- Active: Mustered in: November 10, 1862 Mustered out: June 30, 1865
- Country: USA
- Allegiance: New York
- Branch: Army National Guard
- Type: Volunteer Regiment
- Size: Regiment
- Garrison/HQ: New York, New York
- Engagements: American Civil War

Commanders
- Colonel of the Regiment: James Jourdan William H. McNary

= 158th New York Infantry Regiment =

The 158th New York Infantry Regiment was organized in Brooklyn as one of the regiments of the Empire-Spinola Brigade, and on August 13, 1862, James Jourdan was appointed to be its Colonel. It was mustered in the service of the United States for three years at Norfolk, Virginia.
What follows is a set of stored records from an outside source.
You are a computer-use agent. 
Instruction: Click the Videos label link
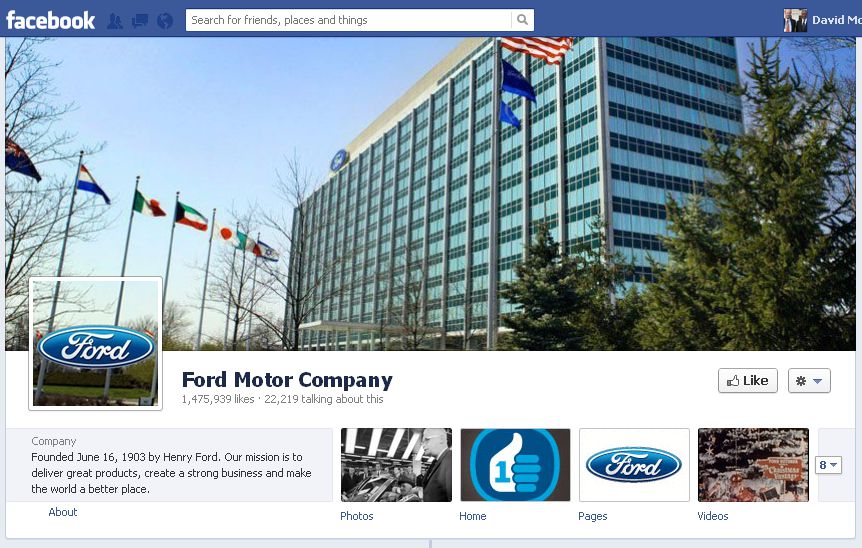click(x=712, y=516)
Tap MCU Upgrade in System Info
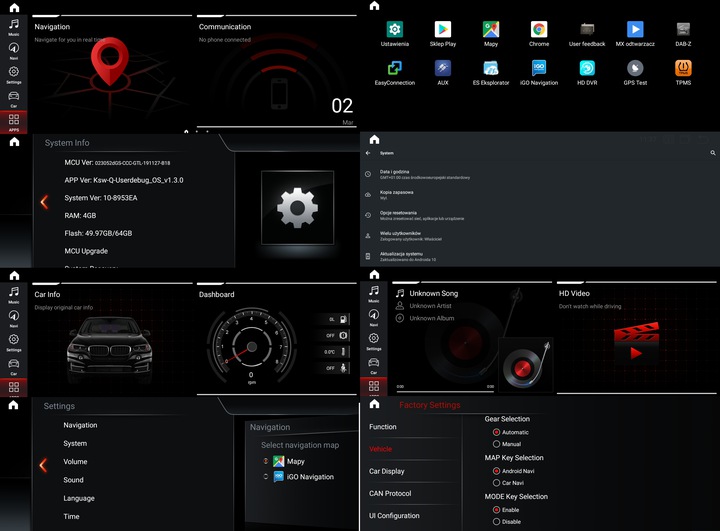 tap(86, 251)
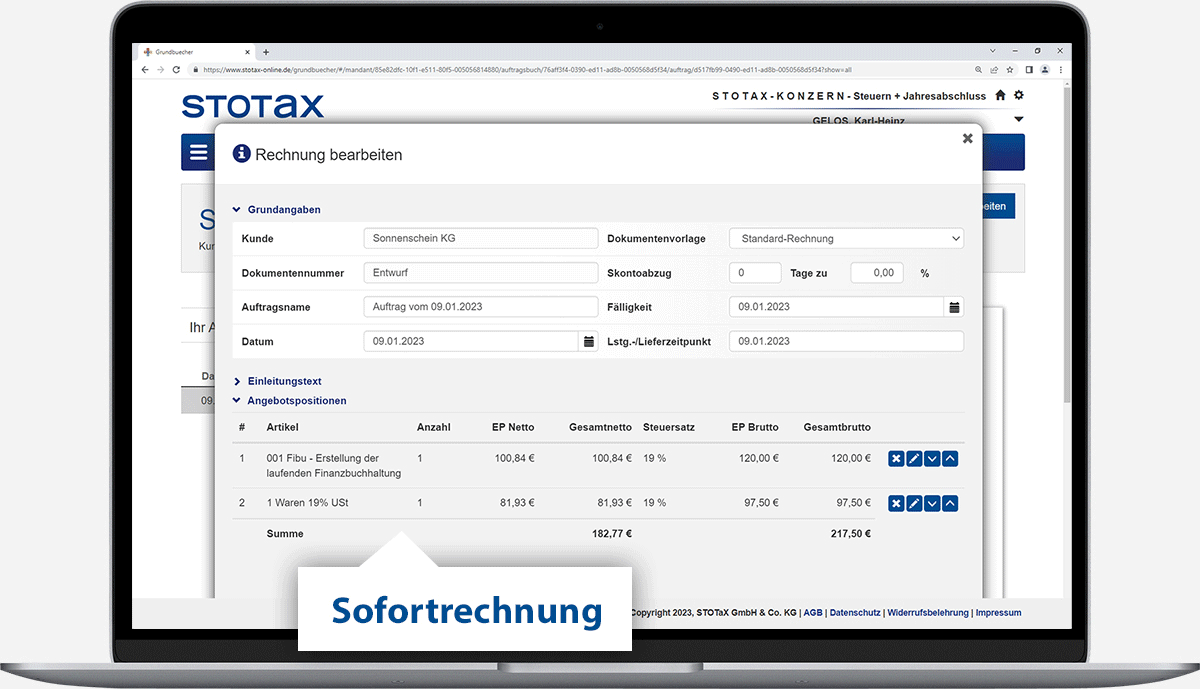Edit position 1 using the pencil icon
Image resolution: width=1200 pixels, height=689 pixels.
[914, 459]

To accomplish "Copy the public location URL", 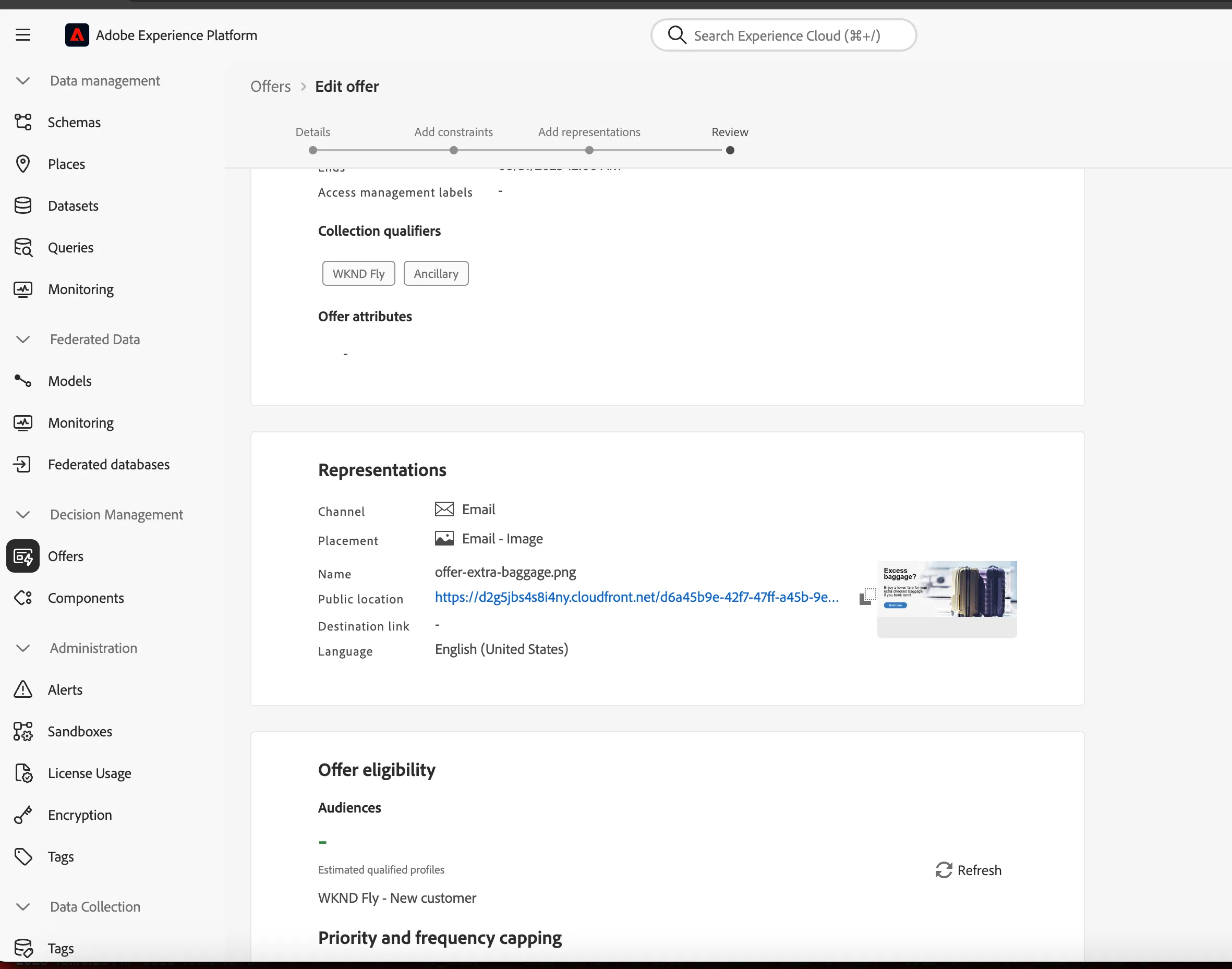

The companies were recruited principally: A, B, D, E, F, G, H, I and K at Brooklyn, and C at Manhattan, Jamaica, and New York City.

The 158th New York left the state on September 18, 1862; it served in Viele's Brigade at Norfolk, Virginia (September 1862), at Suffolk, Virginia (November 1862), at New Berne, North Carolina, 18th Corps (January 1863), in the 2nd Brigade, 5th Division, 18th Corps (February 1863), in Jourdan's Independent Brigade, Palmer's 1st Division, 18th Corps (May 1863), in the defenses of New Berne, N. C., Jourdan's Brigade, 1st Division, 18th Corps (July 1863), at Beaufort and Morehead, North Carolina (December 1863), in the 1st Brigade, 2nd Division, 18th Corps (August 1864), in the 4th Brigade, 1st Division, 24th Corps (December 1864), and in the 3rd Brigade, 1st Division, 24th Corps (March 1865); they were commanded by Col. William H. McNary.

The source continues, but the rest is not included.